OpenSRE: Build Your Own AI Incident-Investigation Agent

By Codcompass Team·2026-05-18·8 min read

Engineering Deterministic Incident Investigation Agents with LangGraph

Current Situation Analysis

Modern observability stacks are fundamentally fragmented. Logs live in Datadog or Loki, metrics in Grafana or CloudWatch, deployment configs in Git, and runtime state in Kubernetes or cloud control planes. When a production incident triggers, the evidence required to diagnose it is scattered across six to eight independent platforms. Engineers are forced to become manual ETL pipelines: pulling timestamps, cross-referencing traces, pinging subject-matter experts, and reconstructing a timeline from disjointed signals.

This fragmentation is rarely treated as a systemic engineering problem. Most AI tooling investments target the development phase—code completion, PR reviews, test generation. The operational phase, where system failures actually occur, receives minimal automation. The result is predictable: Mean Time to Resolution (MTTR) balloons because 60–70% of incident response time is spent gathering context, not applying fixes. Under on-call fatigue, teams default to "patch-and-pray" mitigations, deferring root cause analysis until after stability returns. This creates technical debt in the form of unresolved failure modes that inevitably resurface.

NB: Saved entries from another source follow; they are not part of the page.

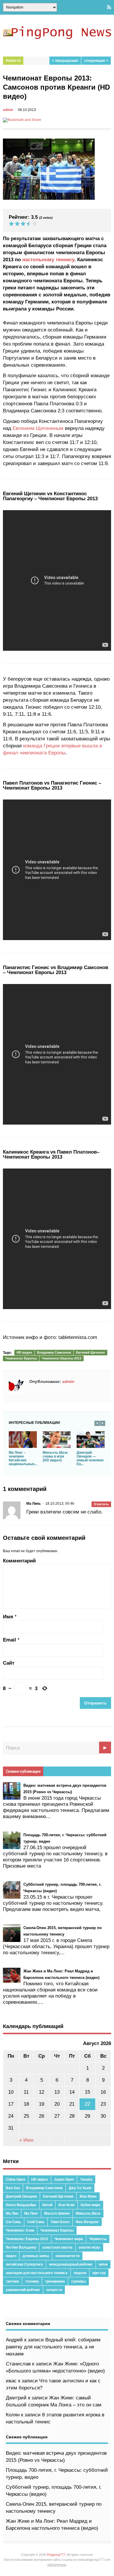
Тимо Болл (60, 2222)
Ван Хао (13, 2188)
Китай (47, 2205)
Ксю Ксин (66, 2205)
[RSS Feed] (109, 7)
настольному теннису (48, 259)
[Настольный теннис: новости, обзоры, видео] (57, 37)
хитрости (54, 2290)
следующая (95, 61)
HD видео (24, 1352)
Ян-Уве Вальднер (21, 2247)
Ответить (101, 1504)
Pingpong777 (56, 2554)
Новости (13, 61)
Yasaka (86, 2179)
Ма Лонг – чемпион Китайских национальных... (23, 1458)
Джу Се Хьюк (80, 2188)
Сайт (8, 1663)
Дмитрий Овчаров (21, 2196)
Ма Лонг (31, 2213)
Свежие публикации (23, 1771)
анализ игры (89, 2247)
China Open (15, 2179)
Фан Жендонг (87, 2222)
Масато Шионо (57, 2213)
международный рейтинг (71, 2264)
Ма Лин (12, 2213)
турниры (78, 2281)
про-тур (99, 2273)
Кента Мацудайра (21, 2205)
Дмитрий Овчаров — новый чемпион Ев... (90, 1458)
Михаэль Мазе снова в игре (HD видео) (55, 1456)
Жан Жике (88, 2196)
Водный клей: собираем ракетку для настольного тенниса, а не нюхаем (53, 2347)
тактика (12, 2281)
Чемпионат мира (68, 2239)
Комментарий (19, 1561)
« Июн (26, 2140)
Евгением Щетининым (38, 428)
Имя (8, 1617)
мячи (103, 2264)
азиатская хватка (57, 2247)
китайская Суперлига (24, 2264)
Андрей (14, 2340)
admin (8, 110)
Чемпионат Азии (20, 2230)
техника (32, 2281)
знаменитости (67, 2256)
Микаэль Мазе (88, 2213)
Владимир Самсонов (54, 1352)
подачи (80, 2273)
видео (11, 2256)
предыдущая (65, 61)
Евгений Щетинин (90, 1352)
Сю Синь (13, 2222)
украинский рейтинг (23, 2290)
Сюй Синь (35, 2222)
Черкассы (97, 2239)
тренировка (55, 2281)
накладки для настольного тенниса (37, 2273)
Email (9, 1640)
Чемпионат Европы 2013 (61, 1358)
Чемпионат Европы (21, 1358)
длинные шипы (36, 2256)
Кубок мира (90, 2205)
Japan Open (64, 2179)
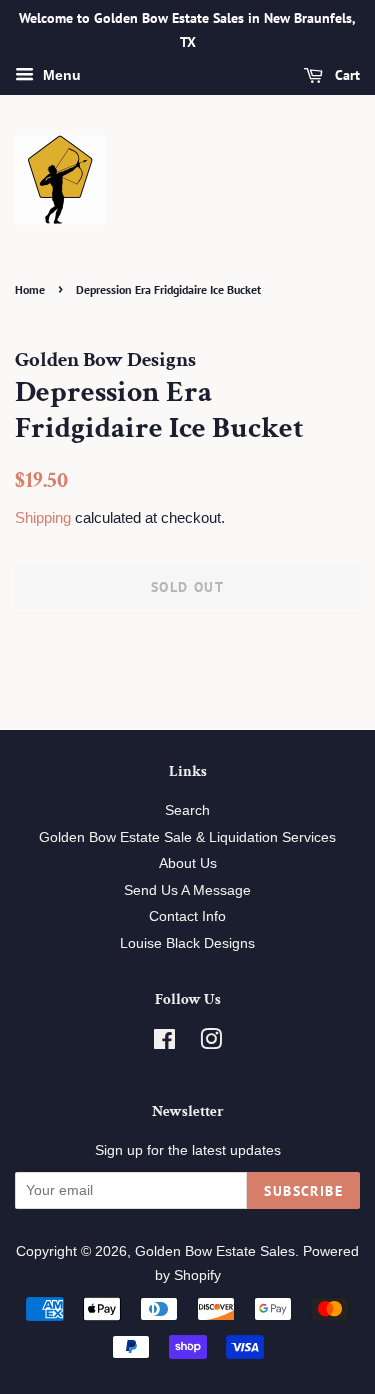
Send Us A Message (187, 890)
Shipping (43, 517)
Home (30, 289)
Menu (60, 75)
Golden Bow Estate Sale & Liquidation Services (187, 837)
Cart (345, 75)
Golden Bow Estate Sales (215, 1251)
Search (187, 810)
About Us (188, 863)
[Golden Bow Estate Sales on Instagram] (211, 1043)
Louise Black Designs (187, 943)
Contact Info (187, 916)
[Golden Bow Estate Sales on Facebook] (164, 1043)
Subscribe (303, 1191)
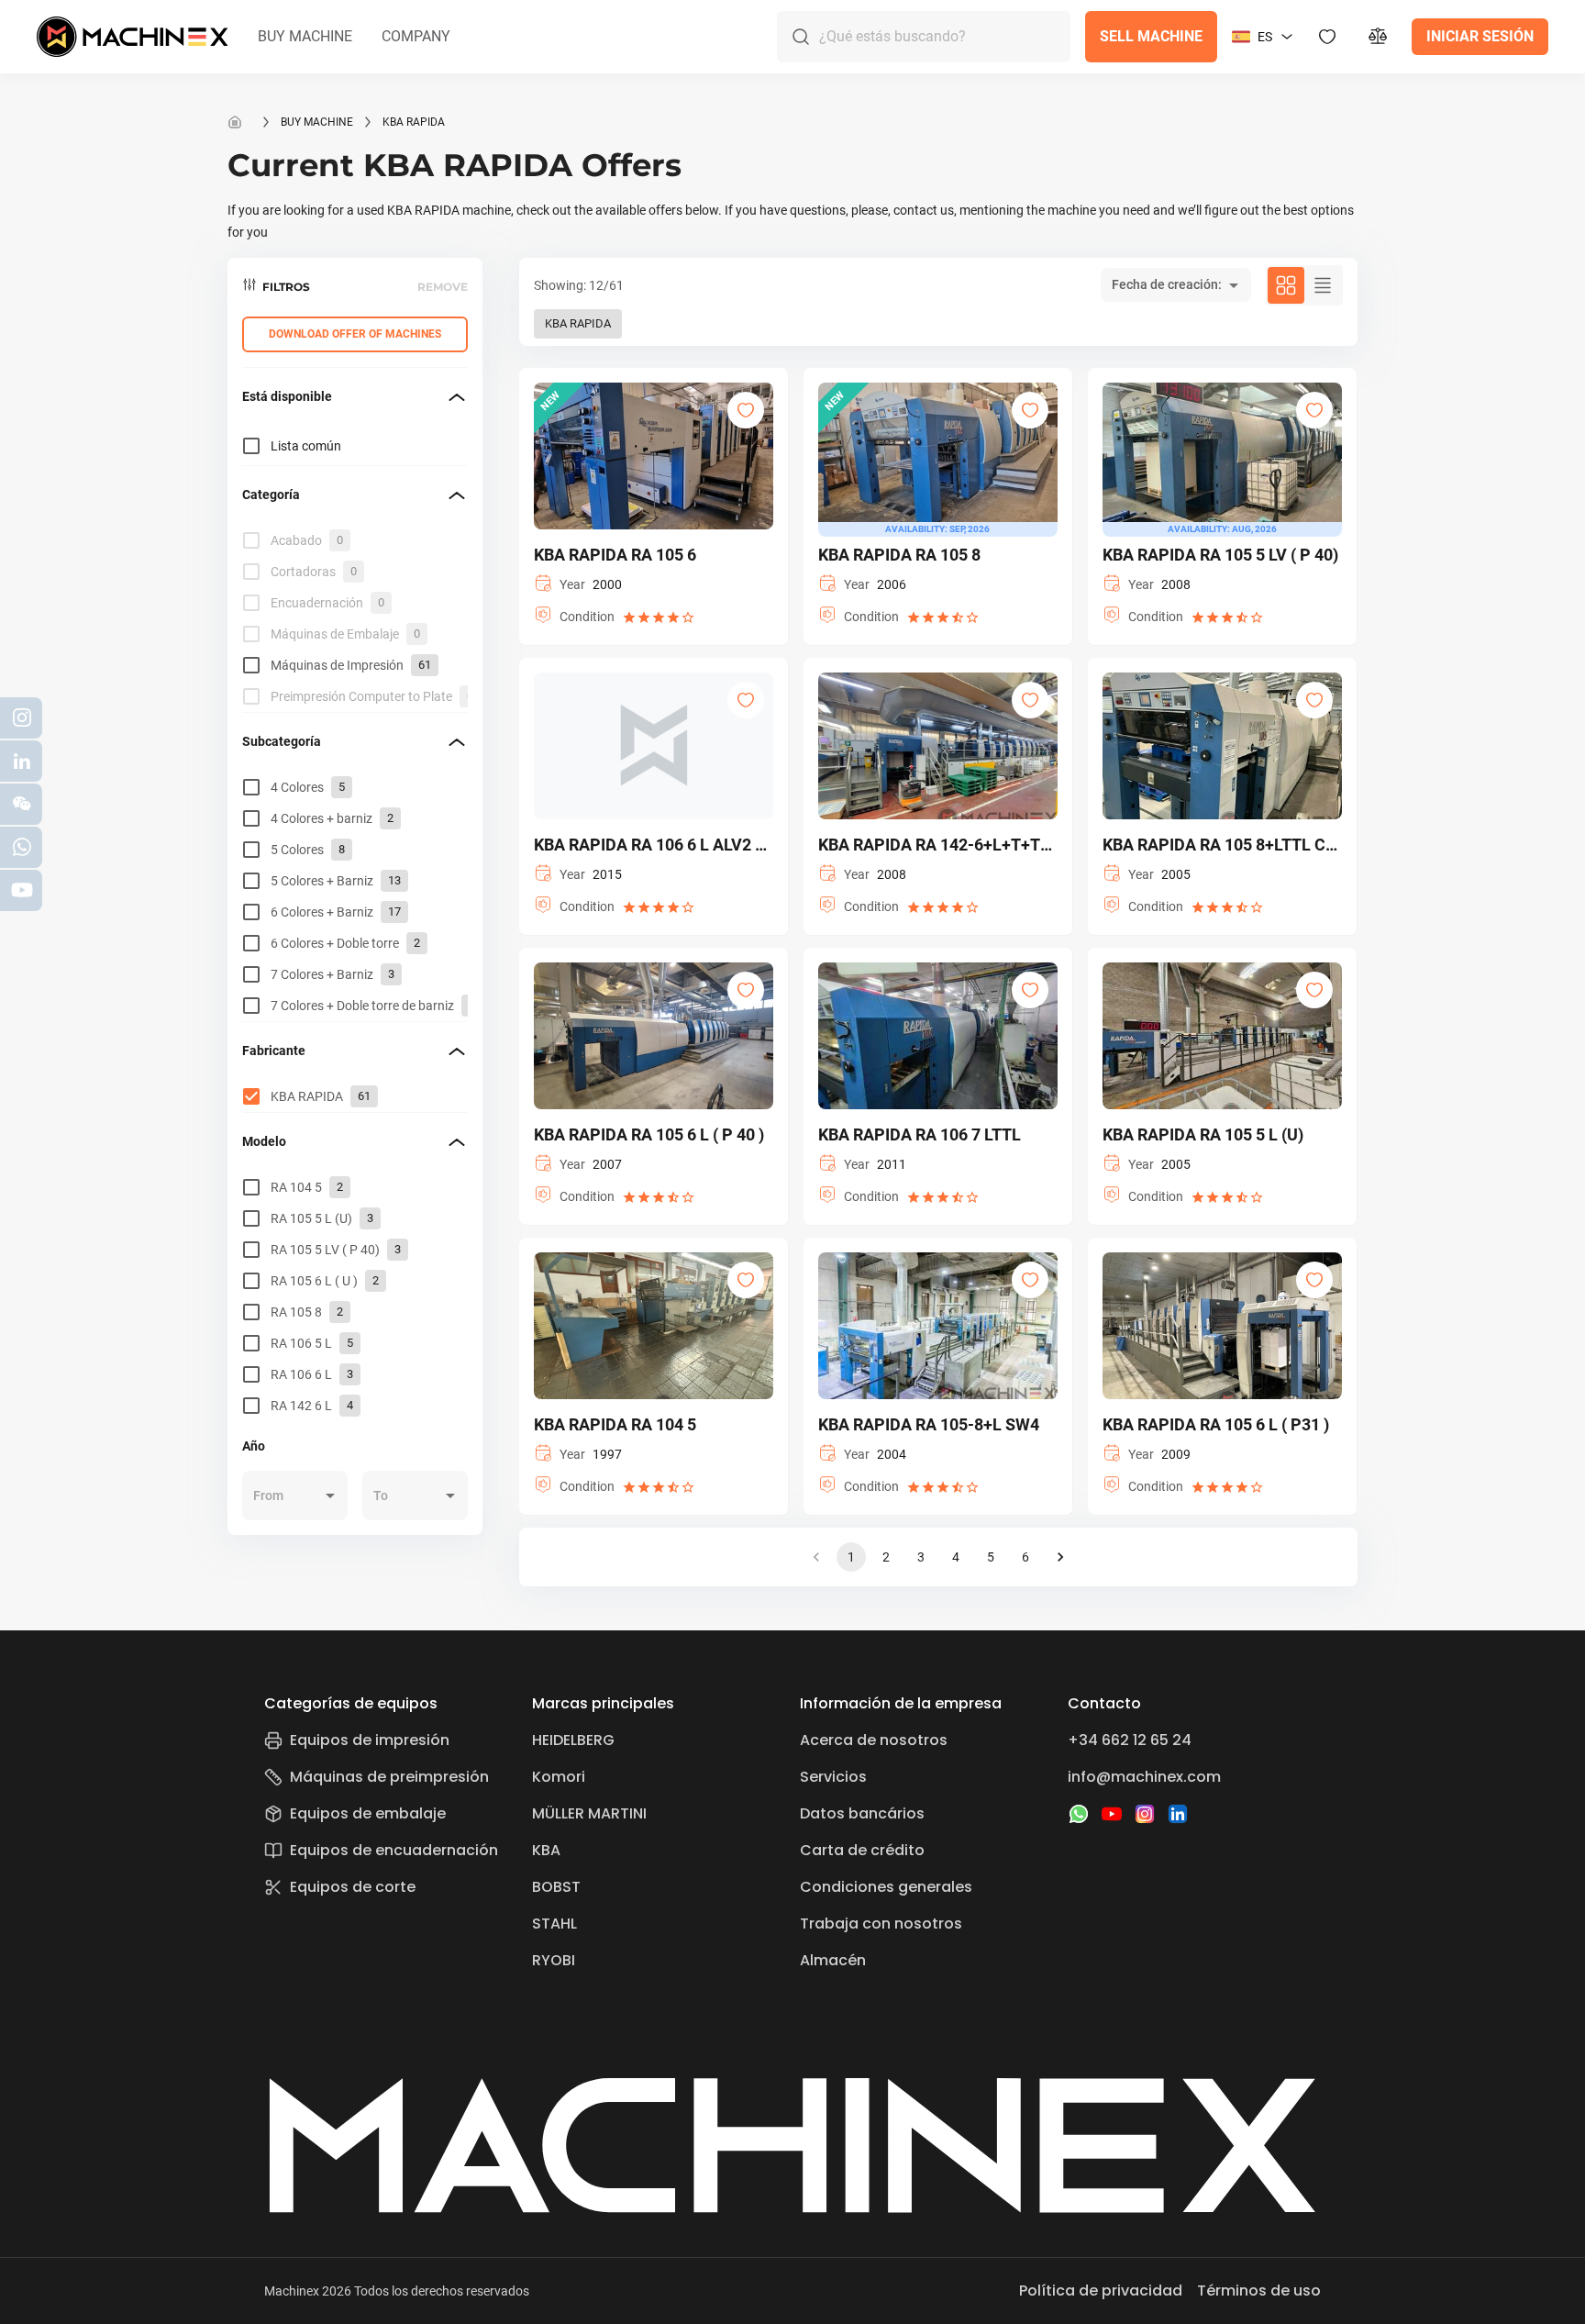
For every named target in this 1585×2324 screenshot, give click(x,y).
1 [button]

The misunderstanding lies in assuming LLMs are too unpredictable for production incident response. While raw generative models lack determinism, structured agent frameworks built on directed acyclic graphs (DAGs) and state machines can enforce rigorous, evidence-backed workflows. The gap isn't AI capability; it's architectural discipline. We need investigation agents that operate like senior SREs: they gather context in parallel, test multiple hypotheses simultaneously, ground conclusions in verifiable data, and maintain a complete audit trail. Frameworks like the Apache 2.0 licensed toolkit maintained by Tracer demonstrate that this is achievable when LangGraph is used to orchestrate deterministic, multi-step investigation pipelines rather than open-ended chat loops.

WOW Moment: Key Findings

The shift from manual triage to AI-driven parallel investigation fundamentally changes how SRE teams allocate cognitive resources. The following comparison illustrates the operational delta:

Approach	Context Assembly Time	Hypothesis Parallelism	Evidence Traceability	Cognitive Overhead
Manual Triage	45–120 minutes	Sequential (1–2 at a time)	Fragmented across tools	High (context-switching, fatigue)
AI-Driven Agent	3–8 minutes	Concurrent (5–10 failure modes)	Immutable state logs, source citations	Low (review & decide)

This finding matters because it decouples data correlation from decision-making. Traditional runbooks force engineers to follow linear checklists. An agent framework evaluates multiple failure paths simultaneously, queries connected systems in parallel, and halts only when a confidence threshold is met. The output is not a guess; it is a structured report mapping observed signals to probable root causes, complete with query provenance. This enables teams to treat incident investigation as a repeatable, auditable process rather than a heroic effort.

Core Solution

Building a deterministic investigation agent requires moving beyond simple prompt chains. The architecture must enforce state persistence, parallel tool execution, hypothesis evaluation, and strict security boundaries. Below is a production-grade implementation pattern using TypeScript and LangGraph principles.

Step 1: Define the Investigation State Machine

The agent operates as a state machine.

Each node represents a discrete phase: alert ingestion, context assembly, hypothesis framing, parallel querying, evaluation, and reporting. State is passed explicitly between nodes, ensuring every decision is reproducible.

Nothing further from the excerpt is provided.